You can select any of the following for the knowledge base’s language:
- Chinese (Cantonese) — Hong Kong
- Chinese (Simplified) — China
- Chinese (Traditional) — Taiwan
- Dutch — Netherlands
- English — Australia
- English — Canada
- English — Great Britain
- English — India
- English — United States
- French — Canada
- French — France
- German — Germany
- Italian — Italy
- Japanese — Japan
- Korean — Korea
- Portuguese — Brazil
- Portuguese — Portugal
- Spanish — Latin America
- Spanish — Mexico
- Spanish — Spain
- Turkish — Turkey
Specifying the knowledge base's language
When you create an internal or external knowledge base, you specify its language:
As mentioned elsewhere (example), make an accurate selection.
In general, keep things consistent across integrations. The language of the knowledge base should be the same as the language of the bot in which the knowledge base is used.
Supporting cross-lingual queries and mixed-language knowledge bases
Many of our brands have a global presence or a presence in countries with multiple national languages. So naturally they want their Conversational AI solution to support multilingual scenarios. If this is you, now is the time to start exploring. KnowledgeAI offers experimental support for:
- Cross-lingual queries
- Mixed-language knowledge bases
Let’s define terms.
Cross-lingual queries are those where the consumer’s query is in one language, but the knowledge article is in another. For example:
- The consumer’s query is in Spanish, but the article is in English.
- The consumer’s query is in Italian, but the article is in German.
Mixed-language knowledge bases are those that contain content in two or more languages. By their nature, mixed-language knowledge bases can lead to cross-lingual queries.
Both of these features are intended only for solutions that also use answers enriched via Generative AI. Why? Consider the following scenario:
- The consumer sends a query in Spanish.
- An English-language article in the knowledge base is matched and sent to the LLM service for enrichment.
- The enriched answer is returned from the LLM service.
In what language is the enriched answer? Our early testing indicates that the LLM service is likely to generate an answer in the same language as the consumer’s query. We’re researching this now and working to strengthen this outcome.

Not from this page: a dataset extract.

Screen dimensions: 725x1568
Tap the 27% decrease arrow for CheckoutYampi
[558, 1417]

Again, support for cross-lingual queries and mixed-language knowledge bases is experimental. Explore these features in your demo Messaging bots (there's no support in Voicebots) and in your Conversation Assist solution. Learn alongside us. And share your feedback! As always, proceed with care: Test thoroughly before rolling out to Production.

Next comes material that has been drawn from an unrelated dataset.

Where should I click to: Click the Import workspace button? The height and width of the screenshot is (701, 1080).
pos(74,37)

Setup includes just one step: Configure the Language setting in the knowledge base as follows:
- If the content in the knowledge base is in a language other than English, the choice here is easy. Select the primary language of the content. Behind the scenes, when searching the knowledge base for articles, a multilingual embedding model is used.
- If the content in the knowledge base is in English, and you only need to support English-language consumer queries, the choice here is easy too. Select the variant of English from the dropdown. In this case, an English-language embedding model is used.
- If the content in the knowledge base is entirely in English and you need to support cross-lingual queries, or if it’s in English and one or more other languages (which also means you need to support cross-lingual queries), select “Other” from the dropdown. In this case, the multilingual embedding model is used. The multilingual model is required to support cross-lingual queries.
The multilingual embedding model performs very well. However, the performance of the English-language model is even better. So, if your content is mostly in English and the queries of your consumers are mostly in English, we recommend that you select a variant of English from the dropdown. Your choice will depend on your use case and priorities.
Mixed-language knowledge bases shouldn’t be common. Use them when you have some content that needs to go in one language and other content that needs to go in another language. Don’t include the same content in two or more languages. This isn’t efficient, as the LLM will translate the answer during enrichment.
Working with special language characters
If you need to support special language characters (e.g., ö, ü, ß), and you’re creating an internal knowledge base by importing a CSV file, ensure the import file is saved as a UTF-8 encoded CSV file beforehand.